__Source__.
|---|
For subsequent IPCC assessment cycles, uncertainties guidance papers have aimed to enable systematic treatment of uncertainties across the Working Groups. A first guidance paper was developed as part of the Third Assessment Report (TAR) cycle, providing a common process and calibrated language for evaluating and communicating the degree of certainty in findings (Moss and Schneider 2000). This guidance paper stated that “guidelines such as these will never truly be completed,” encouraging author teams to debate and think critically about the guidance and to revise it following the TAR. An iterative process of learning and improvement has thus been central to the IPCC uncertainties guidance from the start. For the Fourth Assessment Report (AR4), the IPCC Workshop on Describing Uncertainties in Climate Change to Support Analysis of Risk and of Options (May 2004) and the resulting concept paper (Manning et al. 2004) culminated in the Guidance Notes for Lead Authors of the AR4 on Addressing Uncertainties (IPCC 2005). Now, at the start of the Fifth Assessment Report (AR5), the guidance on treatment of uncertainties has again been revisited. A Cross-Working Group Meeting on Consistent Treatment of Uncertainties (July 2010) led to development of the Guidance Note for Lead Authors of the IPCC Fifth Assessment Report on Consistent Treatment of Uncertainties (Mastrandrea et al. 2010).
|---|
__What the task requires__. Please extend the passage above on IPCC uncertainties guidance, picking up right after its final sentence. The listing that comes next is from an unrelated source.

__Supplied information__.
|---|
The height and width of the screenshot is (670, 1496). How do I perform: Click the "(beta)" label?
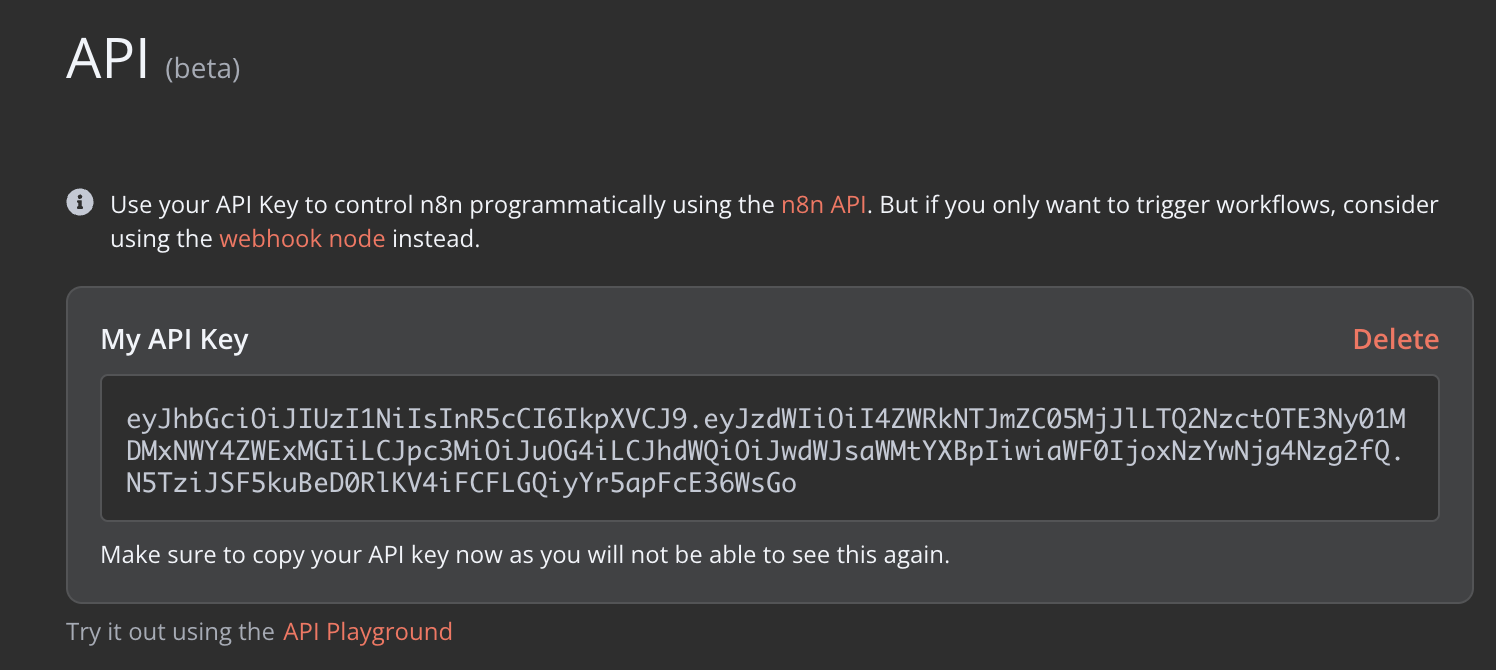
|---|
__Response to this exercise__.
Each guidance paper has provided author teams with related but distinct approaches for evaluating and communicating the degree of certainty in findings of the assessment process. The guidance paper for the TAR (Moss and Schneider 2000) provided insight and suggestions for estimating parameters, processes, and outcomes and for formulating clear, precise, and meaningful findings. It also presented calibrated language, both a quantitative “confidence” scale and qualitative descriptors of evidence and agreement, for characterizing the state of knowledge underlying a finding. The confidence scale included terms such as very low confidence (5% or less), medium confidence (33% to 67%), and very high confidence (95% or greater), and the qualitative descriptors of evidence and agreement ranged from speculative to well established. Additionally, the guidance paper instructed author teams to prepare traceable accounts of their judgments about scientific information underlying findings, including descriptions of the type and consistency of lines of evidence and of probabilistic or other information on associated uncertainties.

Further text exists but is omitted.